A Polícia Federal cumpriu buscas nesta quarta-feira contra pessoas ligadas ao deputado Sóstenes Cavalcante, líder do PL na Câmara.
A operação Galho Fraco II foi autorizada pelo Supremo Tribunal Federal e ocorre no Distrito Federal, em Goiás e em Minas Gerais. A investigação apura suspeitas de peculato, lavagem de dinheiro, fraude processual e organização criminosa.
Segundo a PF, as fases anteriores identificaram suspeitas de irregularidades em contratos de locação de veículos pagos com a Cota para o Exercício da Atividade Parlamentar, verba usada para despesas do mandato. A nova fase mira a movimentação e o destino desses recursos.

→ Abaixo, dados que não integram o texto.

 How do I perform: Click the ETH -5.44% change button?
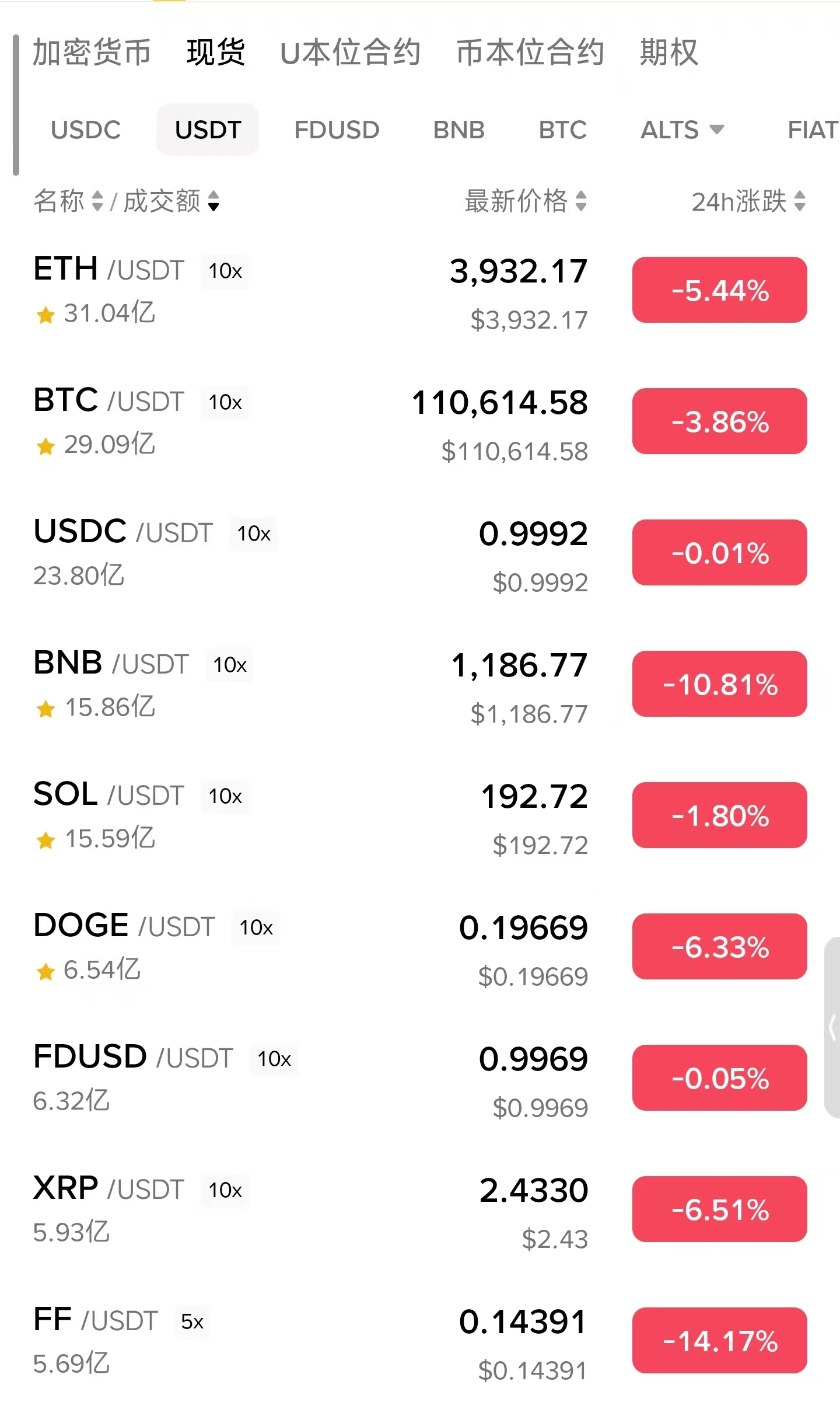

Na etapa anterior, a PF apreendeu R$ 469,7 mil em espécie em endereço ligado a Sóstenes. O deputado afirmou que o dinheiro tinha origem na venda de um imóvel em Minas Gerais. Agora, a polícia investiga pessoas ligadas a essa versão, incluindo um advogado apontado como comprador do imóvel.
Segundo apuração da imprensa, agentes encontraram maços de notas e um relógio Patek Philippe no endereço do advogado. A PF ainda não divulgou o valor do dinheiro apreendido nesta fase.
Sóstenes nega irregularidades. A defesa do deputado não havia se manifestado sobre a nova etapa até a última atualização divulgada pela imprensa.